“We know that all things work together for good for those who love God, who are called according to his purpose.” The New Oxford Annotated Bible: New Revised Standard Version, Fourth Edition, ©2010.
Like other beloved verses I memorized as a child in Sunday School, Romans 8:28 evokes a comforting vibe that has carried me through my own life’s journeys. Over the years, this verse has been a source of hope, assuring me of the promise that God is always present to bring about good, even during difficult events in life. The promise tells me that all things—good and bad—ultimately work together for good. With this promise I can take leaps of faith, live and love boldly, and attempt noble things to make a safer, fairer, healthier, and greener world.
A brilliant, educated scholar, the Apostle Paul wrote eloquently with conviction to the peoples of his time and place. In Romans 8:28, Paul addresses living by the power of God in the midst of suffering. Paul understood suffering. He endured enormous physical hardships, imprisonments, and near-death experiences on his missionary journeys. Never bitter, his challenges deepened his faith and strengthened his determination.
In our modern world, catastrophes such as recent hurricanes, unspeakable violence, and terrorist attacks remind us that we do indeed live in a dangerous time and place. The horrors of such human suffering can easily obscure our vision of God. In times like these, I think about Paul’s perseverance in the face of unimaginable danger and persecution. Paul’s words inspire me to believe in God’s promise that all things will work together for good, since all things are connected with the purpose of God.
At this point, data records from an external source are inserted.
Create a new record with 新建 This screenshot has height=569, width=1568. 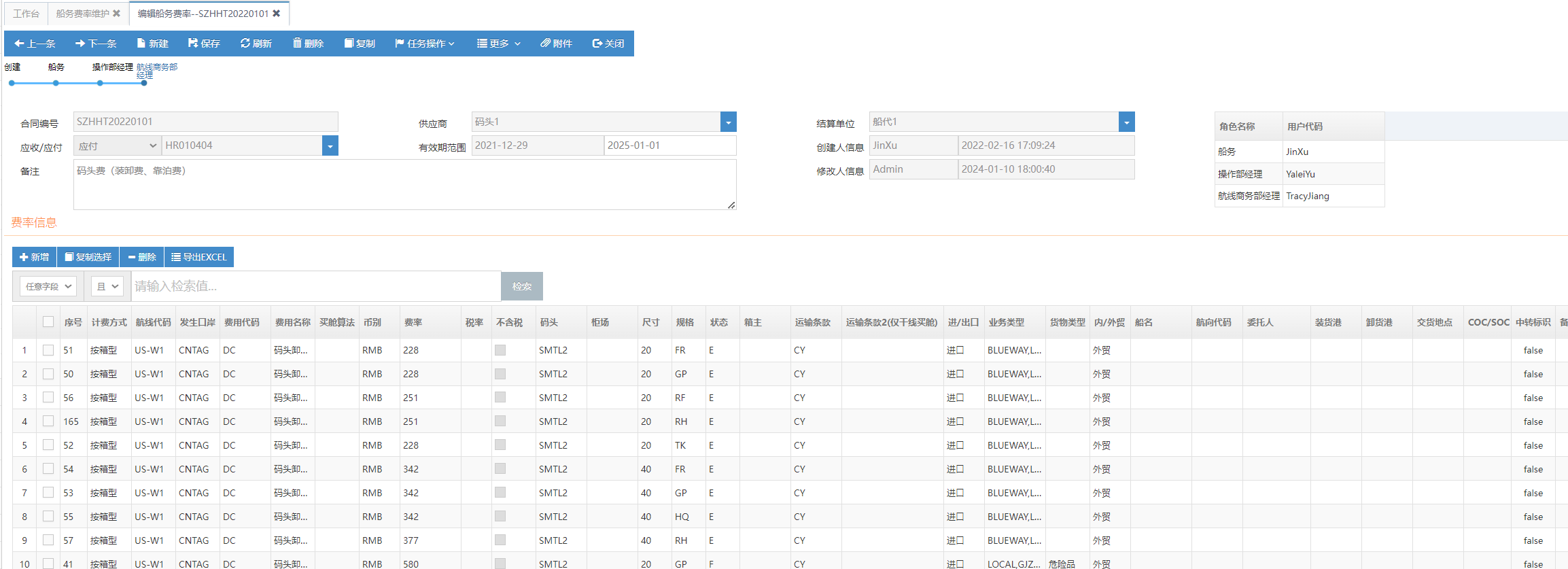pos(152,44)
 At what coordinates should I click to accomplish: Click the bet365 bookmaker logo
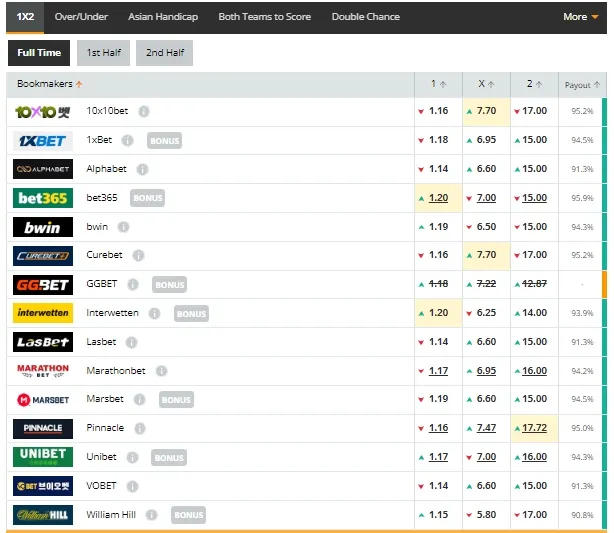pos(43,198)
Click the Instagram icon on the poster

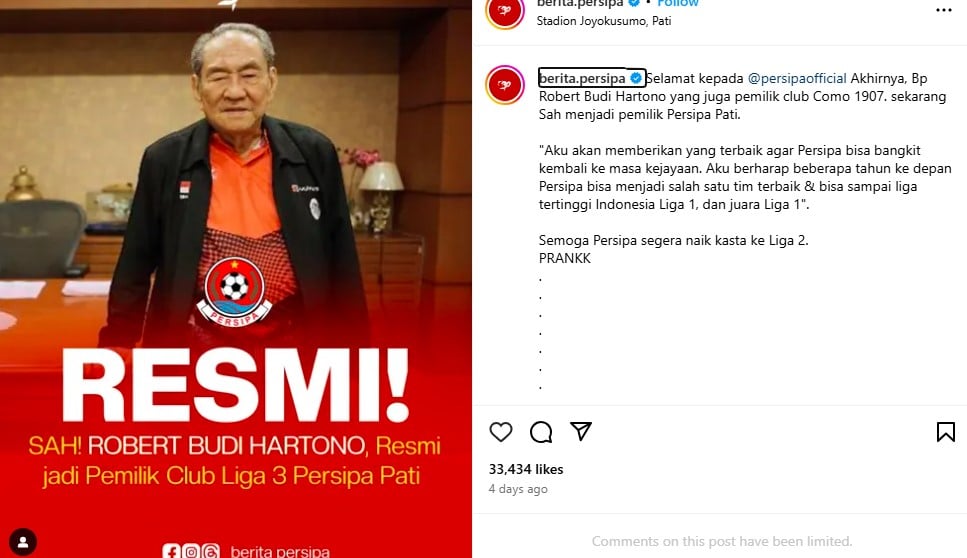click(191, 551)
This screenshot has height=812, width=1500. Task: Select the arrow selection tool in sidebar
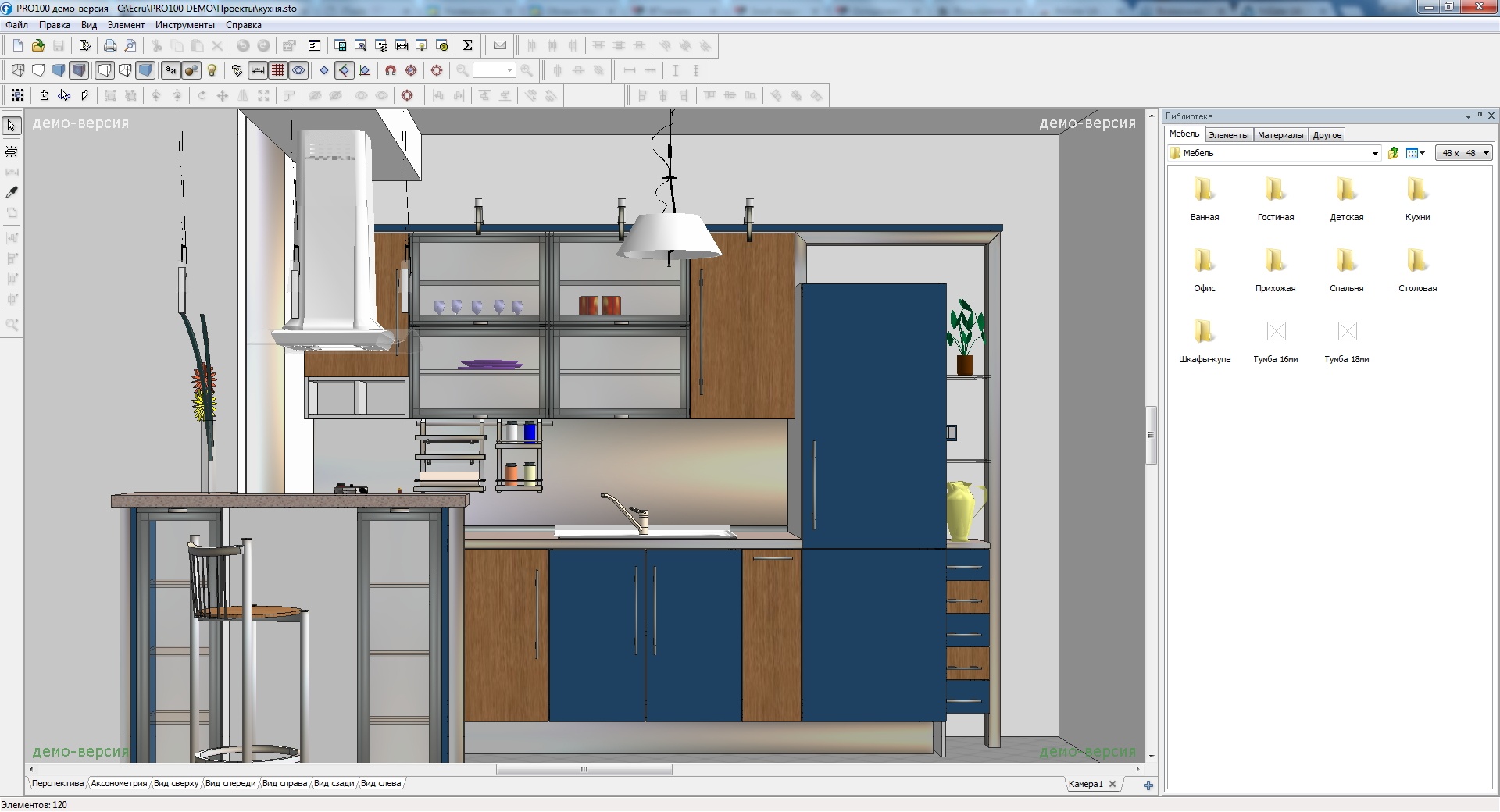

One of the few privileges of growing older is that you’re entitled to reflect upon your own life’s journeys with a certain wit and wisdom. You will see how the ebbs and flows of life ultimately turned into something good. It is then that you will see God’s work in your life.
Prayer for Advent: As we walk the road to Bethlehem with Mary and Joseph on their difficult journey, help us to see your presence throughout our own life’s journeys—and to remember that in all things—good and bad—your purpose prevails.